» **What to work on**:
- a) In the speech about the trade deal, starting at "This is the" and ending at "rest of you.", swap "big corporates" for "large corporations" and give that passage again.
- b) In the speech about the trade deal, how long has the speaker represented the biggest beef area in Australia?
- c) Write what comes next in the speech about the trade deal, picking up after its final sentence.

» **Page**:
There are three things we wanted, according to the Financial Review and The Australian: dairy access, beef access and sugar access. As you're well aware, I represent a major part of the Australian beef industry. We always got a fair go from America. I really can't complain. As to why we needed some extra access, I don't really know, because I've never received a complaint about access into the United States. I've represented probably the biggest beef area in Australia for almost 50 years and I've never received a single complaint. So forget about beef. The benefit to the Australian dairy industry was one ice cream per week for every dairy farmer. That was the benefit they got out of it. Nothing! And the sugar industry was wiped completely. So we got nothing out of it; they got everything they wanted.
This is the manifestation of the sycophantic nature of this place. They we there grovelling to the white fellas 250 years ago. Now they're grovelling to the big corporates. You're watching the corporate colonisation of our country. I applaud the member. We may disagree violently on many things, but I applaud him and the member for Hobart for their strong stand and consistent stand. History will vindicate us and history will condemn the rest of you.

» **Information provided**:
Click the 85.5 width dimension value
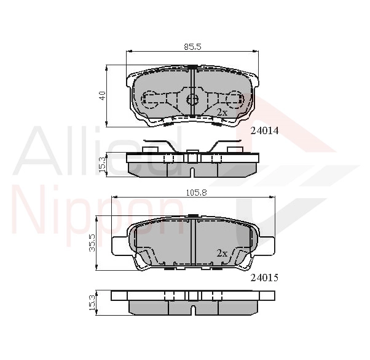(192, 47)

» **Task results**:
- a)
This is the manifestation of the sycophantic nature of this place. They we there grovelling to the white fellas 250 years ago. Now they're grovelling to the large corporations. You're watching the corporate colonisation of our country. I applaud the member. We may disagree violently on many things, but I applaud him and the member for Hobart for their strong stand and consistent stand. History will vindicate us and history will condemn the rest of you.

- b) Almost 50 years.

- c)
I don't know whether government or Labor are going to rise to speak on this, but I do have a question for the minister about ISDS clauses. I made a comment during my contribution in the substantive debate which goes to the ISDS clauses which wasn't rebutted by the minister, so I'm going to ask again if it's true. In our reading of these ISDS clauses that the Liberals and Labor are about to tick off on, the Peru one contains a specific mention of tobacco, the Hong Kong one contains a specific mention of tobacco, but there's nothing about tobacco in the Indonesia agreement. Is that right?
I think that has belled the cat, because in the Hong Kong agreement and in the Peru agreement there is mention of both health and tobacco but in the Indonesia agreement there is only mention of health, not of tobacco. If and when the first suit hits Australia—you have been put on notice, Labor and Liberal; you have been put on notice about the deficiency of these ISDS clauses.
We have the opportunity to do something about it right here—not just about tobacco but about the agreements in general. We can say, 'Go back and renegotiate.' I understand that people are hanging their hats a lot on the letter from the minister saying he is going to ask for the old Indonesian agreement to be terminated. But what if Indonesia say no? What if they never get around to it? What if the first action is taken before they get around to it? We have the capacity here to do something about it. We don't have to wait for a change of government or another election. We can do something here and now to say that big corporates should not be allowed to sue the Australian government about the things that matter to us.
So let's just pass this very simple amendment. It allows Labor and the Liberals to have their trade deals that they are both wedded to. They can still have them and still get their corporate donations from the same corporations that are going to benefit from them. They can still go and suck at their teat, if that's what they want to do. But at least pass an amendment here and now that says big corporations cannot sue the Australian government, like we've seen with governments around the world, because we take action around minimum wage, around tobacco, around protecting Indigenous Australians and around the environment.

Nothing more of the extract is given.